• EXCERPTED TEXT:
╔══

There’s progress being made up front, with Jarron Jones playing better football, Jerry Tillery ascending and Daniel Cage finding his rhythm as the Irish play more of a three-man front.
And even if Stanford is 102nd in the country in yards per play, this will be a stern test.
Getting the offense back on track will be key as well.
Nobody wants to forget NC State faster than Notre Dame’s offense. Because a group that was averaging 40 points and 500 yards a game looked terrible—maybe (gasp!) even worse than the game plan. (On second thought, maybe not that bad.)
But there’s plenty of confidence in this unit. It didn’t just disappear in a week. And assuming nobody’s aiming a firehose at DeShone Kizer, he should have time to pick apart a Stanford defense that’s really struggled the past few weeks.
Kizer talked about the challenge ahead and raising the bar for the offense.
“We need to be a team that goes out, starts strong, maintains that same strong start throughout the whole game, and then finish as strong as we started,” Kizer said. “We go out and we show great spurts. We have athletes all over the field. We have a great offensive line. We’re completely sound across the board and very skilled.
“But with that, we haven’t done a good job of going out and keeping our pedal to the floor the whole game. We hit lapses, and that’s the truth. That’s the reality of how this season has started and those lapses have come back and ended up with four losses.”
Those lapses have included uneven play from Notre Dame’s rising star at quarterback. While Kizer’s three-game stretch of passing against Michigan State, Syracuse and Duke was the second-highest total in school history, his consistency disappeared at times, plagued by accuracy issues and decision-making that feel spurred on by a quarterback pressing to do too much.
But Kizer sees improvement coming. And he thinks it’s just around the corner.
“The confidence I have is because we haven’t had a full game. We have so much more to move forward on,” Kizer said. “We have so much more out there, and as an offense we can still put so many more points and move them forward. That potential makes me excited for what this offense can do.”

╚══

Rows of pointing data
╔══

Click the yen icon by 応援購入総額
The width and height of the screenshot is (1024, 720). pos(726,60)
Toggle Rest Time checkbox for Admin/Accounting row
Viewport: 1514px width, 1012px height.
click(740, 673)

╚══

• TASKS FOR THIS EXERCISE:
- 1) Reproduce the portion of the Notre Dame football article that begins at the words "But there’s plenty" and stops after "for the offense.".
- 2) Render this sentence from the Notre Dame football article in Spanish: "Getting the offense back on track will be key as well."
- 3) Pick up the Notre Dame football article after its last sentence and keep writing.

• ANSWERS FOR THE TASKS:
- 1)
But there’s plenty of confidence in this unit. It didn’t just disappear in a week. And assuming nobody’s aiming a firehose at DeShone Kizer, he should have time to pick apart a Stanford defense that’s really struggled the past few weeks.
Kizer talked about the challenge ahead and raising the bar for the offense.

- 2) Volver a encarrilar la ofensiva también será clave.

- 3)
Playing great offense means playing better on first down.
The Irish haven’t just been plagued by defensive struggles. The offense has also had a hard time digging itself out of early holes. And while some have focused on the team’s third-down struggles, Kelly mentioned that the team’s self-scout has pegged the problems on first down production.
“Our self-scout shows that we need to be better on first down. There is a trickle down affect into our third-down manageability, if you will,” Kelly explained. “So what we have looked at since Monday is why we were in the numbers that we were in and our self-scout shows some negative plays that we’ve got to get out of our offense. It’s really the negative plays, and that has got to be cleaned up for us to have a better third down efficiency.”
Those negative plays have often been because of some inconsistency along the offensive line. And those struggles were on full display against NC State, an Irish front that struggled in the trenches against the Wolfpack defensive line.
Left tackle and captain Mike McGlinchey talked about the line’s need to take a step forward. And he pegged it not to anything having to do with technique or scheme, but rather the groups attention to detail.
“I think it is a mindset, and it’s a mindset about execution. And that’s all really offense comes down to is executing your job,” McGlinchey said. “I think it just comes down to a mindset of, yes, I’m going to get my job done, and I’m going to execute to the best of my ability on each and every play. And as soon as we can do that as consistently as we want to do that, I think we’ll be a lot better off.”
With very little fanfare, Stanford has become a wonderful rivalry.
Maybe it’s the fact that the two schools are institutional peers. Maybe it’s because the rivalry has featured some wonderfully exciting games these past few years.
But it’s worth taking a look at the Notre Dame-Stanford rivalry through a different lens, because after some questioned the decision to keep Stanford among the yearly rivals when games with Michigan, Michigan State and Purdue all went to part-time opponents, the decision to go all-in with Stanford has been paid in full by the Cardinal, who have played elite football since Jim Harbaugh revived the program, turning this battle into something players look forward to.
“As much as you don’t want to say it’s just another game, but it’s not. It’s Stanford. It’s our rival,” McGlinchey said. “They’re a traditional powerhouse. They’re a phenomenally coached football team just as we are. And it’s just one of those things that you get up for certain games and this is one of them.”
Nobody was calling Stanford a traditional powerhouse when Buddy Teevens and Walt Harris were running the program into the ground. But with David Shaw building a program that has some Irish fans wishing it was the one in South Bend, it’s worth tipping your cap to Jack Swarbrick for making sure the Irish and Cardinal battle each year.
No time like Saturday night to get the pass rush rolling.
The Irish ended their sack drought. They ended their forced-fumble streak against NC State. But getting off the schneid is one thing. Now it’s time for the Irish defensive line to make some forward progress—especially getting after the passer.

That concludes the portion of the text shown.